Dataset entries
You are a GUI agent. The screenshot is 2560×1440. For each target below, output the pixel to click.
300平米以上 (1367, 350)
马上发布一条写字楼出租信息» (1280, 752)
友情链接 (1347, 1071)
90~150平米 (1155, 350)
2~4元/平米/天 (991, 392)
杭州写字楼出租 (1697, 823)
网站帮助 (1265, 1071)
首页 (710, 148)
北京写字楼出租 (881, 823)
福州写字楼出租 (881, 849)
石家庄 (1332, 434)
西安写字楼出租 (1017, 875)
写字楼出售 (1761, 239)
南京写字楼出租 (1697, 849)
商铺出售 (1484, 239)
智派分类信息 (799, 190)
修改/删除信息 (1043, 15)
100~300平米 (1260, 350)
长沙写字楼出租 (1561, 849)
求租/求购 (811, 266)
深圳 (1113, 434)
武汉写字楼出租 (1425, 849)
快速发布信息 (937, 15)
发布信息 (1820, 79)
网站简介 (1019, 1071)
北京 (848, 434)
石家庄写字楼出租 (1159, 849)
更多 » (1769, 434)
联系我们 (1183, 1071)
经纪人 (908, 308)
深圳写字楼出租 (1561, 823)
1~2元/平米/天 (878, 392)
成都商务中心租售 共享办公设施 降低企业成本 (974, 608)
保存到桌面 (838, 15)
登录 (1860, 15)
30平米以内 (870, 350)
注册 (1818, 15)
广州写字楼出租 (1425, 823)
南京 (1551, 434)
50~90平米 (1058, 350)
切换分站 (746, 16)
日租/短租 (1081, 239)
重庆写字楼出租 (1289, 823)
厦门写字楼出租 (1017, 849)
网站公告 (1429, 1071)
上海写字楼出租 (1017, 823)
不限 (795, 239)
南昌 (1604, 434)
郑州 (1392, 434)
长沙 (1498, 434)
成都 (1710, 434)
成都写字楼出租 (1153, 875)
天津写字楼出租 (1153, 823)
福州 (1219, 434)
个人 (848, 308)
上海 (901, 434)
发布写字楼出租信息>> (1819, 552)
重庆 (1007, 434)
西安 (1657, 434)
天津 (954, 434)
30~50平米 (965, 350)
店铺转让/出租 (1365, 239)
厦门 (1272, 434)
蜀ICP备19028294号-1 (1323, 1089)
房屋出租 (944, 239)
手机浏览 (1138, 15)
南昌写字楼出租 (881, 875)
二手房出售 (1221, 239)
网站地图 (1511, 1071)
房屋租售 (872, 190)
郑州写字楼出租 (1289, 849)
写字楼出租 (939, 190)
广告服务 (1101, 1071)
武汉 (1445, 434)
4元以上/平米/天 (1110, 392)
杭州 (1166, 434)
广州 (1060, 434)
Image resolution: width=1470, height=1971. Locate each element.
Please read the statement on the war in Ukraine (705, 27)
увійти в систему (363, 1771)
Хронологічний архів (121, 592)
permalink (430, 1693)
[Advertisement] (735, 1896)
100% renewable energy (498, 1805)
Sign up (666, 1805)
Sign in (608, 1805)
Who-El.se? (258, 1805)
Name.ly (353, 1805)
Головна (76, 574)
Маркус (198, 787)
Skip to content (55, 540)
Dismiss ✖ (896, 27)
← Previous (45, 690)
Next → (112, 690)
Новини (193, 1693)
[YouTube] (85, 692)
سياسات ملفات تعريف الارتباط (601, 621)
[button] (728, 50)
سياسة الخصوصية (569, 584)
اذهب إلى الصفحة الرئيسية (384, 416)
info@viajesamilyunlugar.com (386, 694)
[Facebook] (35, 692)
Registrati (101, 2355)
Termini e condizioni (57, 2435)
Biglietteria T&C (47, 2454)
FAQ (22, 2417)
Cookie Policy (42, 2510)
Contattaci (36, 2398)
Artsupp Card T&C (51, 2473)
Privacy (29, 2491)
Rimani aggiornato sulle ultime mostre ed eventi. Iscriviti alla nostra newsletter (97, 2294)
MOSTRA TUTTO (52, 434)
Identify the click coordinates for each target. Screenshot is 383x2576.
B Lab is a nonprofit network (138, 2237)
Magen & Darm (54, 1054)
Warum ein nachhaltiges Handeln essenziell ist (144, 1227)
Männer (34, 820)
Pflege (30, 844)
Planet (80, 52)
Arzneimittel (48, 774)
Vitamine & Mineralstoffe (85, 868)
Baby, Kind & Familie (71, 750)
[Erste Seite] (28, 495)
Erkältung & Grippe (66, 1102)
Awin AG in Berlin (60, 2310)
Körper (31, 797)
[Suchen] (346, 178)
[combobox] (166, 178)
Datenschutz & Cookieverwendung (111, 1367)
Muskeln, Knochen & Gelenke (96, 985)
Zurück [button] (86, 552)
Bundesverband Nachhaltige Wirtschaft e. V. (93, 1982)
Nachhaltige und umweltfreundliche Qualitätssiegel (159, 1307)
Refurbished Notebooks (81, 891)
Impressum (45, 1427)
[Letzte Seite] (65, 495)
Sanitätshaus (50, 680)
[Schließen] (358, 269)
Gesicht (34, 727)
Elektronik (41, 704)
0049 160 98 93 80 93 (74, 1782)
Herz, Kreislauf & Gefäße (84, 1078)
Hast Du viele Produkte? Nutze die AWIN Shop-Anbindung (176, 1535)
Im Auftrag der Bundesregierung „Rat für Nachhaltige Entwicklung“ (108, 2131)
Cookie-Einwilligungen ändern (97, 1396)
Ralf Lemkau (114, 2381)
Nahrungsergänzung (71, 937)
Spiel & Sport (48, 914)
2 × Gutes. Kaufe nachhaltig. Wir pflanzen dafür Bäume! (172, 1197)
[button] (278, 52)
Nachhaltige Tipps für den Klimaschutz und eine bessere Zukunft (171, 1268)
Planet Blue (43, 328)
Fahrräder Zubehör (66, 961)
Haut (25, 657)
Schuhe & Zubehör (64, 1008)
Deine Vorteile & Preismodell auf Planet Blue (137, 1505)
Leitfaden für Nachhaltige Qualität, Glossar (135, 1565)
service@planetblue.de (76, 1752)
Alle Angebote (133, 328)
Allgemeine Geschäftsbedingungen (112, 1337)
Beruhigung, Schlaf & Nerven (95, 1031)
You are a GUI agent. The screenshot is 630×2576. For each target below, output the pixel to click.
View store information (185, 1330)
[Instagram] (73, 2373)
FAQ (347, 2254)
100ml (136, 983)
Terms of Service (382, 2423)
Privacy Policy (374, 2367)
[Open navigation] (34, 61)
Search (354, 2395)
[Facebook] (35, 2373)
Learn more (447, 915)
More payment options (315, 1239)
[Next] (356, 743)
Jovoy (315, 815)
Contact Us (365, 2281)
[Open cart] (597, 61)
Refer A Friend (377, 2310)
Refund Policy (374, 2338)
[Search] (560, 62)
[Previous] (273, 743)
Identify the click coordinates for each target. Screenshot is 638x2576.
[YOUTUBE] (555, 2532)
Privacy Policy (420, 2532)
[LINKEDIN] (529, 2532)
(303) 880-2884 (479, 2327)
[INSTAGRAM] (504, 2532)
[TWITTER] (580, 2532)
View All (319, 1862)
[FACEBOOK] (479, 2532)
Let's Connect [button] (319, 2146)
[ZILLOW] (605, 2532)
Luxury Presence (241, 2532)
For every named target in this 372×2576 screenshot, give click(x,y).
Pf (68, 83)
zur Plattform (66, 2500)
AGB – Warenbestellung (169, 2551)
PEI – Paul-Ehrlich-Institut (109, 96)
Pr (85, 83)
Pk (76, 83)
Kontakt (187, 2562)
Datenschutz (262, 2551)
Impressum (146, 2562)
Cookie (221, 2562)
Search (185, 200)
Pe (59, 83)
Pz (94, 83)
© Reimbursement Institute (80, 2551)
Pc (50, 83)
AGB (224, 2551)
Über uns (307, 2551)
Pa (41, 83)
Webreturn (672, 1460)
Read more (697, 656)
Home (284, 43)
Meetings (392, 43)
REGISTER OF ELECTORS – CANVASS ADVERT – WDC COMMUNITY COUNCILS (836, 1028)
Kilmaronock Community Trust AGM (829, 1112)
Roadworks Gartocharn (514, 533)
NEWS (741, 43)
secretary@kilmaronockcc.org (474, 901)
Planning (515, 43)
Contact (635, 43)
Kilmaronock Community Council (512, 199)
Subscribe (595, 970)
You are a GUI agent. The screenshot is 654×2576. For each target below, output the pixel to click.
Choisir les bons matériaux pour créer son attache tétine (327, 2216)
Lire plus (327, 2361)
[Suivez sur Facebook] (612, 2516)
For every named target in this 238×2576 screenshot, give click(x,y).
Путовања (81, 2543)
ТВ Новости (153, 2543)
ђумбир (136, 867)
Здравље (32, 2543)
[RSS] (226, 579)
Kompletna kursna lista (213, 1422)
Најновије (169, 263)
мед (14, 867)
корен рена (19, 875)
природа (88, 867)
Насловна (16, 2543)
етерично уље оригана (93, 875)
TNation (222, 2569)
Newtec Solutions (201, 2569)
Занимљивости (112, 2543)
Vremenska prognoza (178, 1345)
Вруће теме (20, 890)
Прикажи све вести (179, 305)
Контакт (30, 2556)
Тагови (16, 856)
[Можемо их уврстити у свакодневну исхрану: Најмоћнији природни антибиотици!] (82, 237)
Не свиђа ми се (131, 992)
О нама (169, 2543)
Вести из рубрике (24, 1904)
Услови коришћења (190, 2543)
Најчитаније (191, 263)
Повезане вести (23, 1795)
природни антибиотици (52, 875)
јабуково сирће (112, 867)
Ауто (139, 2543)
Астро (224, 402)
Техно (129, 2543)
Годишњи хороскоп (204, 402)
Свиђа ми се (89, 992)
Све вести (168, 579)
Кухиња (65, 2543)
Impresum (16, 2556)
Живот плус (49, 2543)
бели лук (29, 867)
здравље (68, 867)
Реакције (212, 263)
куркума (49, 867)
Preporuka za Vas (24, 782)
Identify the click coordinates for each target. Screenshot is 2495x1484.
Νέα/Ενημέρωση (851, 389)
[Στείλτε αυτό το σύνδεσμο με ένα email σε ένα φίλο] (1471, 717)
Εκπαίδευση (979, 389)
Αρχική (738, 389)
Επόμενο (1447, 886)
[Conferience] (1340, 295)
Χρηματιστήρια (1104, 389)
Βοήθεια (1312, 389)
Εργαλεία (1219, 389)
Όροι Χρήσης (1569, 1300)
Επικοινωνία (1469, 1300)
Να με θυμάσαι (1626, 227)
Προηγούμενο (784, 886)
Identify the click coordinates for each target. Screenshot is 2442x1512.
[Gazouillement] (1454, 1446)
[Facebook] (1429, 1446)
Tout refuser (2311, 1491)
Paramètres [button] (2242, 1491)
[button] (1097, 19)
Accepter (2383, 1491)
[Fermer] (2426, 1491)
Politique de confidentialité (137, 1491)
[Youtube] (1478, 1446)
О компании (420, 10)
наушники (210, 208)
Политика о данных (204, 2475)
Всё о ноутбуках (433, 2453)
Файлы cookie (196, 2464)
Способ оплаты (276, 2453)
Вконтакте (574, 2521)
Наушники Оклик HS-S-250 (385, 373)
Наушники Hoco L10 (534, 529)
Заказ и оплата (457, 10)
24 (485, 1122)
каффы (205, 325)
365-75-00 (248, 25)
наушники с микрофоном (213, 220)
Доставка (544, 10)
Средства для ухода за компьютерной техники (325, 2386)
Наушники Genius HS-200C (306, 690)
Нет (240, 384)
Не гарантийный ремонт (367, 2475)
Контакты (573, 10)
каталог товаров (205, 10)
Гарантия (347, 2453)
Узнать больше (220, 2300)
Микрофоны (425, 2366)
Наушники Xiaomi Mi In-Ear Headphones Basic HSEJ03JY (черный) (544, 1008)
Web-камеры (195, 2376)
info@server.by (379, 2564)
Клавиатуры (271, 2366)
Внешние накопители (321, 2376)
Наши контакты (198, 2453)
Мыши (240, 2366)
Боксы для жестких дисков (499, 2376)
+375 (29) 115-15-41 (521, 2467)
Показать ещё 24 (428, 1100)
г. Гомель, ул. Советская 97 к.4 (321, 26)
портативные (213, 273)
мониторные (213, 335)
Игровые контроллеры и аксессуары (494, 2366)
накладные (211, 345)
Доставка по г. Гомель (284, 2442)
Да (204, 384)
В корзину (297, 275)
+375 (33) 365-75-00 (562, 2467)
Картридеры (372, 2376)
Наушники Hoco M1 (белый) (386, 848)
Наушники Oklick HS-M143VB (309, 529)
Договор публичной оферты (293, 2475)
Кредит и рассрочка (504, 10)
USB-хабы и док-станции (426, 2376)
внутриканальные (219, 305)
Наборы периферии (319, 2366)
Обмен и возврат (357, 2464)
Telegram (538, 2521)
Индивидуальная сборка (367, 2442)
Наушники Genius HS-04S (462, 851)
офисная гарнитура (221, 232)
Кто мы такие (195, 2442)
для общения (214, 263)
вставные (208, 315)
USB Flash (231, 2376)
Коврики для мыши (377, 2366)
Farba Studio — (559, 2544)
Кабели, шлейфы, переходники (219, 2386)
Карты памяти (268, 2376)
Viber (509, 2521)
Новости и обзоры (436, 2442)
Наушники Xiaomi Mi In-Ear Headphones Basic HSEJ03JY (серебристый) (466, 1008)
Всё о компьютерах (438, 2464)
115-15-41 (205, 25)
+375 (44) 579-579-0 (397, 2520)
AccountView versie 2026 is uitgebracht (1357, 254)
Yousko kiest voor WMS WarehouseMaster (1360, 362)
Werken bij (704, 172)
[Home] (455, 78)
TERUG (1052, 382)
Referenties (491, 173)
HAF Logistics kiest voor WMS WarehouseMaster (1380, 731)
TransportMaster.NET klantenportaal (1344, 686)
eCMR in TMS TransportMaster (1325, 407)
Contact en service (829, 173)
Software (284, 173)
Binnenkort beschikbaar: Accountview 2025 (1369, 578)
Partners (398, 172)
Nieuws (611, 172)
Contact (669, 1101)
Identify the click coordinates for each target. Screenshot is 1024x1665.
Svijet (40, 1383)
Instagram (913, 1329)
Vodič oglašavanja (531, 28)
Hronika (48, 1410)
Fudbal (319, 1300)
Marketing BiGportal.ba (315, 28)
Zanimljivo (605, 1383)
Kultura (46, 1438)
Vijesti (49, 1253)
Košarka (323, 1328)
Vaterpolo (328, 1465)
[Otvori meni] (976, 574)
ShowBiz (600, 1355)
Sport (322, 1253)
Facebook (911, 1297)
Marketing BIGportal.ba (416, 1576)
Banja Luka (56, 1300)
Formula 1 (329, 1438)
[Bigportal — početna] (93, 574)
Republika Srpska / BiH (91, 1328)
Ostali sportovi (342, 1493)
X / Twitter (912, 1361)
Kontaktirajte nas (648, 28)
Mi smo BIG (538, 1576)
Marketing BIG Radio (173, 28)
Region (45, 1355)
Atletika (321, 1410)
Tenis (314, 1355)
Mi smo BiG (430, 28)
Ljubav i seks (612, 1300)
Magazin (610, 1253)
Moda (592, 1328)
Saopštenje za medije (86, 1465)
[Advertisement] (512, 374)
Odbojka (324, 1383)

* _Activity_: Return each line of the data above that includes the word "Headphones".

* _Solution for this problem_:
Наушники Xiaomi Mi In-Ear Headphones Basic HSEJ03JY (черный) (544, 1008)
Наушники Xiaomi Mi In-Ear Headphones Basic HSEJ03JY (серебристый) (466, 1008)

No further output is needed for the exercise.